You can also get the results for the import by adding the following lines after your query:
results = connection.info()

Can I pickle a python dictionary into a sqlite3 text field?

Any gotchas I should be aware of? Can I store it in a text field, or do I need to use a blob?
(I'm not overly familiar with either pickle or sqlite, so I wanted to make sure I'm barking up the right tree with some of my high-level design ideas.)

I needed to achieve the same thing too.
I turns out it caused me quite a headache before I finally figured out, thanks to this post, how to actually make it work in a binary format.
To insert/update:
pdata = cPickle.dumps(data, cPickle.HIGHEST_PROTOCOL)
curr.execute("insert into table (data) values (:data)", sqlite3.Binary(pdata))
You must specify the second argument to dumps to force a binary pickling.
Also note the sqlite3.Binary to make it fit in the BLOB field.
To retrieve data:
curr.execute("select data from table limit 1")
for row in curr:
data = cPickle.loads(str(row['data']))
When retrieving a BLOB field, sqlite3 gets a 'buffer' python type, that needs to be strinyfied using str before being passed to the loads method.

If you want to store a pickled object, you'll need to use a blob, since it is binary data.
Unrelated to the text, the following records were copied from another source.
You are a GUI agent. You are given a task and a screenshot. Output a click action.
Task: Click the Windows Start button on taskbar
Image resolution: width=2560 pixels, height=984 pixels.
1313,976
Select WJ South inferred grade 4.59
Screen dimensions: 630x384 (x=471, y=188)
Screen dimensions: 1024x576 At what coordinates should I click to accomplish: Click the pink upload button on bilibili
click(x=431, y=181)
However, you can, say, base64 encode the pickled object to get a string that can be stored in a text field.
Generally, though, doing this sort of thing is indicative of bad design, since you're storing opaque data you lose the ability to use SQL to do any useful manipulation on that data. Although without knowing what you're actually doing, I can't really make a moral call on it.
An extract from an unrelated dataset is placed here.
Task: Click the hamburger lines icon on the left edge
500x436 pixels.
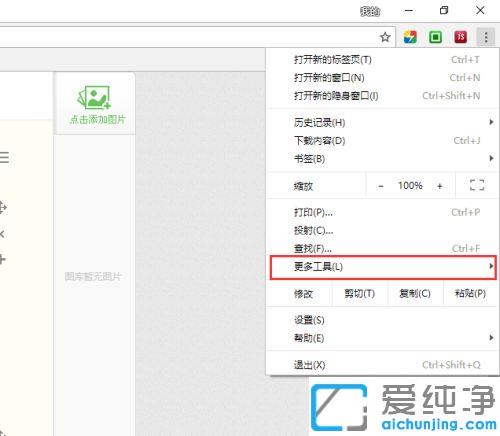Action: (x=4, y=157)
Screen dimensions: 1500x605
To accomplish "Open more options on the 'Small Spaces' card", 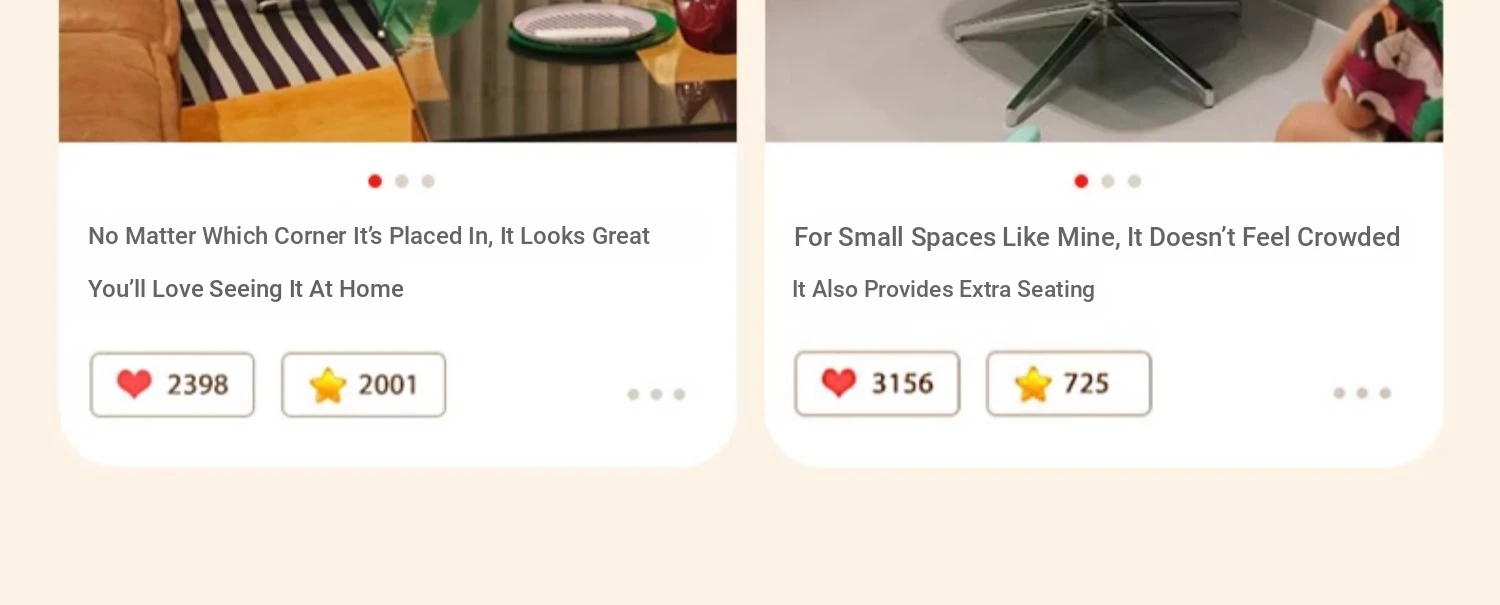I will click(x=1361, y=393).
I wrote a blog about this idea, except instead of a pickle, I used json, since I wanted it to be interoperable with perl and other programs.
http://writeonly.wordpress.com/2008/12/05/simple-object-db-using-json-and-python-sqlite/
Architecturally, this is a quick and dirty way to get persistence, transactions, and the like for arbitrary data structures. I have found this combination to be really useful when I want persistence, and don't need to do much in the sql layer with the data (or it's very complex to deal with in sql, and simple with generators).
The code itself is pretty simple:
# register the "loader" to get the data back out.
sqlite3.register_converter("pickle", cPickle.loads)
Then, when you want to dump it into the db,
p_string = p.dumps( dict(a=1,b=[1,2,3]))
conn.execute('''
create table snapshot(
id INTEGER PRIMARY KEY AUTOINCREMENT,
mydata pickle);
''')
conn.execute('''
insert into snapshot values
(null, ?)''', (p_string,))
''')

Pickle has both text and binary output formats. If you use the text-based format you can store it in a TEXT field, but it'll have to be a BLOB if you use the (more efficient) binary format.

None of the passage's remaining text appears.